START Material shown

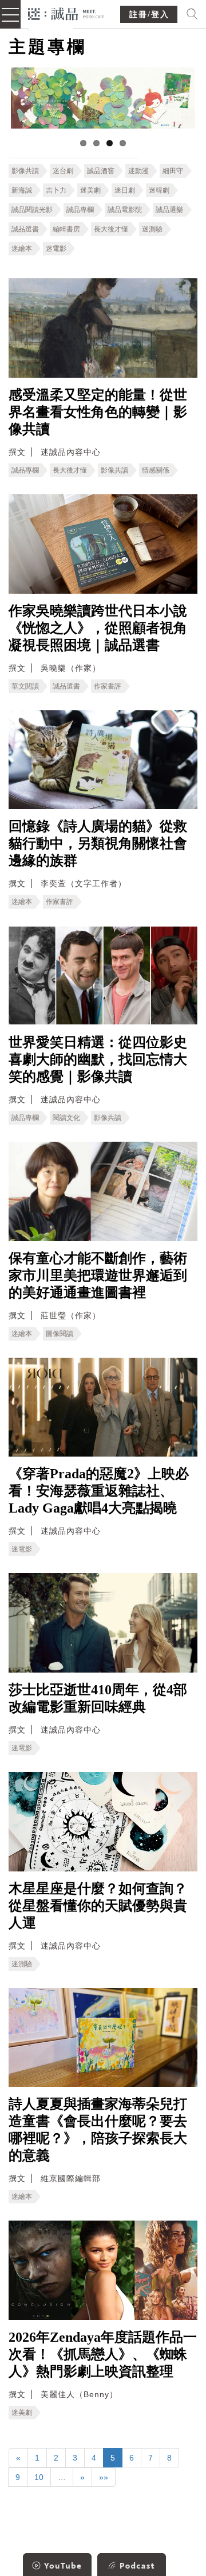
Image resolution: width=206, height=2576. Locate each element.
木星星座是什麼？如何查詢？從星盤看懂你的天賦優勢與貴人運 (98, 1905)
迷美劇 (90, 190)
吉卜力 (56, 190)
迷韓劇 (159, 190)
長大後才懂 (111, 229)
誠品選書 (25, 229)
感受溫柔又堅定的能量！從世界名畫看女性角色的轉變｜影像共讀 (98, 412)
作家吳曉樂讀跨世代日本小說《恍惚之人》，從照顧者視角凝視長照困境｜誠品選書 (98, 628)
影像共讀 (25, 171)
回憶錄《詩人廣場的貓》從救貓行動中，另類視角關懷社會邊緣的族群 (98, 843)
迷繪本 (21, 249)
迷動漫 (138, 171)
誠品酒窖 (100, 171)
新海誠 (21, 190)
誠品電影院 (125, 210)
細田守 (173, 171)
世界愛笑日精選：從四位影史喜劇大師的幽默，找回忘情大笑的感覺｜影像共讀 (98, 1059)
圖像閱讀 (59, 1334)
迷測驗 (152, 229)
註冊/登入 (149, 14)
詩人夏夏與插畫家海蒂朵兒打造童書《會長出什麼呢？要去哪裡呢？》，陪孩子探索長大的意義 (98, 2130)
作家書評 (107, 686)
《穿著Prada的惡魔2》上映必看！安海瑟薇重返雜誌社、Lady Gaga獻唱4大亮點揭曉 (99, 1490)
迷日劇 (124, 190)
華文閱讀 (25, 686)
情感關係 (155, 470)
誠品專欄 (80, 210)
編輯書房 (66, 229)
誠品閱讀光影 (32, 210)
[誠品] (66, 13)
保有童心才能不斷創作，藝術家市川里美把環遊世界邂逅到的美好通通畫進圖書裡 (98, 1275)
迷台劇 (63, 171)
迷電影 (56, 249)
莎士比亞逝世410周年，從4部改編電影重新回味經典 (98, 1698)
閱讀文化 (66, 1118)
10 (38, 2477)
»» (103, 2477)
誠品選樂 (169, 210)
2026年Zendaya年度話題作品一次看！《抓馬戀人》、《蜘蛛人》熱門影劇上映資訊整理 (103, 2354)
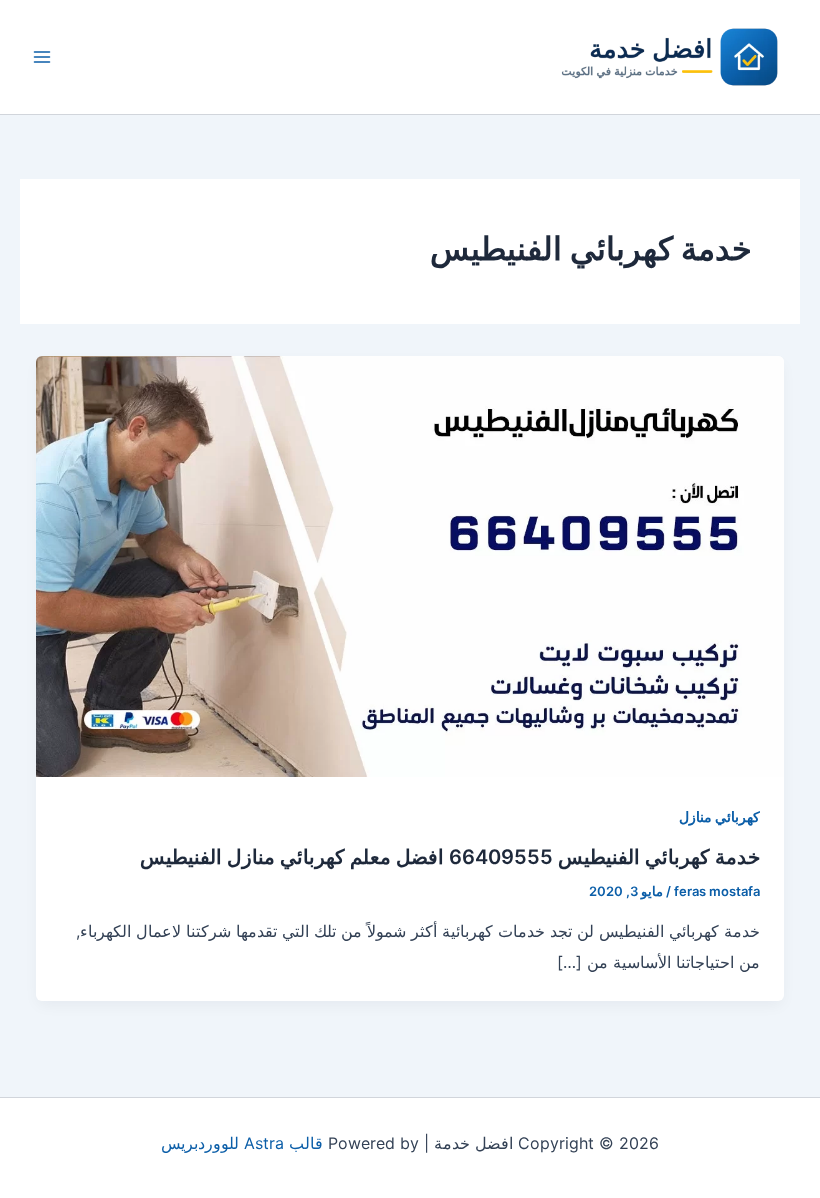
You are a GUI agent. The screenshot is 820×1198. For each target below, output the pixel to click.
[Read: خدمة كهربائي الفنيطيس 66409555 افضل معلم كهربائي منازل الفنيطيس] (410, 565)
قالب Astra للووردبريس (242, 1143)
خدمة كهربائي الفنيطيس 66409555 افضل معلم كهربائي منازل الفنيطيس (450, 857)
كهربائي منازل (719, 816)
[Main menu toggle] (42, 57)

END Material shown

■ The problem
For every line in the data above that has the string "خدمة", return that line.

■ Answer to this task
[Read: خدمة كهربائي الفنيطيس 66409555 افضل معلم كهربائي منازل الفنيطيس] (410, 565)
خدمة كهربائي الفنيطيس 66409555 افضل معلم كهربائي منازل الفنيطيس (450, 857)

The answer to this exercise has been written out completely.